What do you like most about your character in the film and as such what do you dislike about him?

I like the fact that he’s professional, he does his job, he’s slightly work obsessed, but I like the fact that he’s trying hard to do something. What I find endearing but it’s also a quality that’s quite maddening about him, is he’s quite blindsided by his own arrogance to be seen as intellectually superior to everybody else and that’s something that Sharon’s character taps into. I think the fact that he’s an analyst who wants to be seen and taken seriously in this world, he wants to be thought of as a really happening psycho analyst. But she’s able to blindside him with that, I think that he can never get over the fact that when she walks into his office, she is potentially a fantastic paper, she is something that he can write down and I think that the decision he makes to take her on is his downfall. He doesn’t have a lot of humility and it’s an odd thing for me because I quite like that as a character to play but I don’t like that characteristic in him.

What would you say is your favourite sexually charged thriller?

I really liked the first film, I thought FATAL ATTRACTION was great as well but without a doubt the best sexually charged thriller is BODY HEAT. It stars William Hurt and Kathleen Turner, it’s a noir film set in the 80s but it’s a really great sexually charged thriller, I love that film.

Did you have to hit the gym for your nude scenes?

Yes I did.
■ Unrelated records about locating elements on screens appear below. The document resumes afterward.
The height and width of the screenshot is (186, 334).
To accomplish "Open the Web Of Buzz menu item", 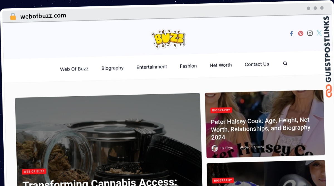I will (x=74, y=69).
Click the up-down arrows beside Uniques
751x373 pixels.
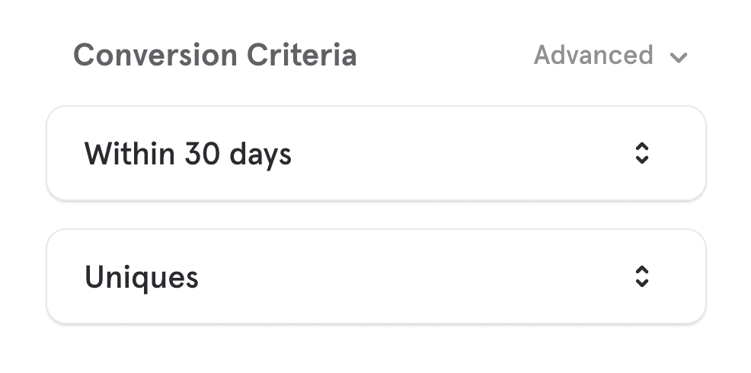pos(642,276)
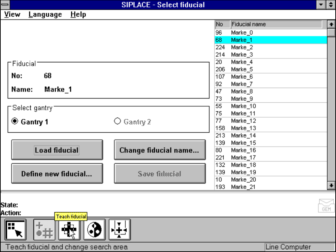Click the scroll down arrow of fiducial list
Image resolution: width=336 pixels, height=252 pixels.
[x=331, y=186]
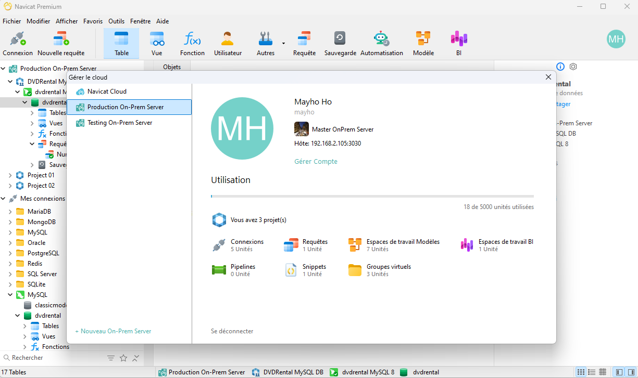Viewport: 638px width, 378px height.
Task: Click the Utilisateur toolbar icon
Action: [x=228, y=43]
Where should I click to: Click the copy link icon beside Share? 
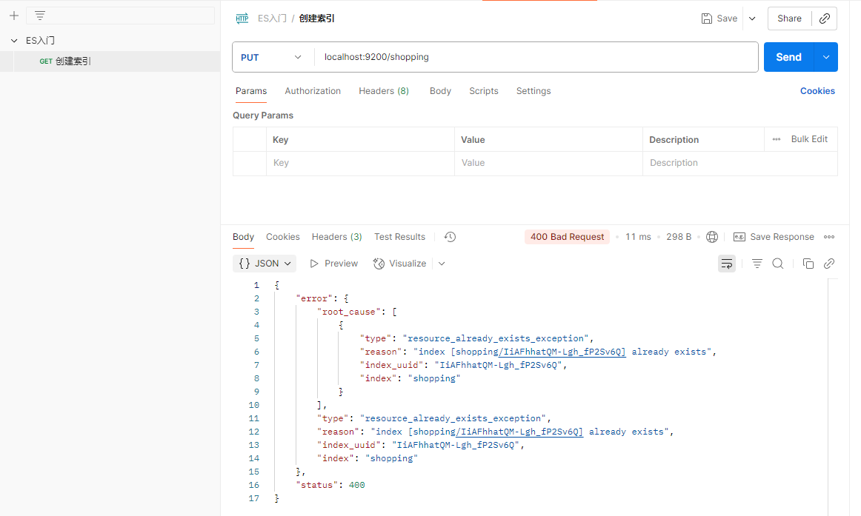click(x=825, y=19)
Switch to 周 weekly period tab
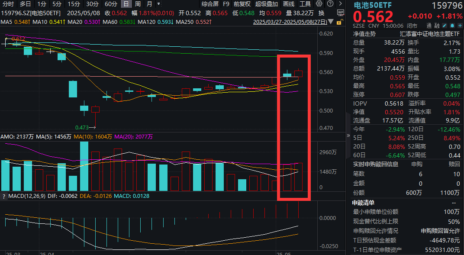Image resolution: width=464 pixels, height=255 pixels. 138,4
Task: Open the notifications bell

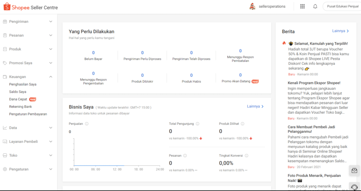Action: pos(315,7)
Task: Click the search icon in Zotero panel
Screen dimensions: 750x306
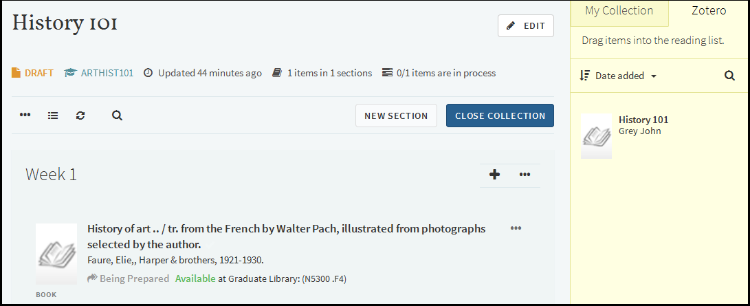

I think there’s two things for that, one was my own personal vanity and the other one was his vanity, I thought that this is a guy who would be doing that. I am probably just dressing it all up it was probably more my vanity than his.

Do you think that London was the right place for this film?

Yes I do and I think the way it was filmed by Michael shows a new modern city. The opening sequence with Sharon in the car at first glance you might think is in Manhattan, the way it looks. Michael plays with the different architecture very well, the whole psycho analytical world is set in more of a Dickensian like London and the Sharon/Catherine Trammell world is much more in this modern Norman Foster like London which I think is wonderful filming.

Ultimately do you prefer doing big films like this or the smaller ones?

I don’t have to make that choice really. I enjoy playing good complex characters, I don’t mind who they are, they could be on the radio. Obviously I like the work I am doing to be seen by people. I like it to have an audience but I never look at a film and think God it’s a big Hollywood epic. I think what’s this character like? I hope that I carry on like that.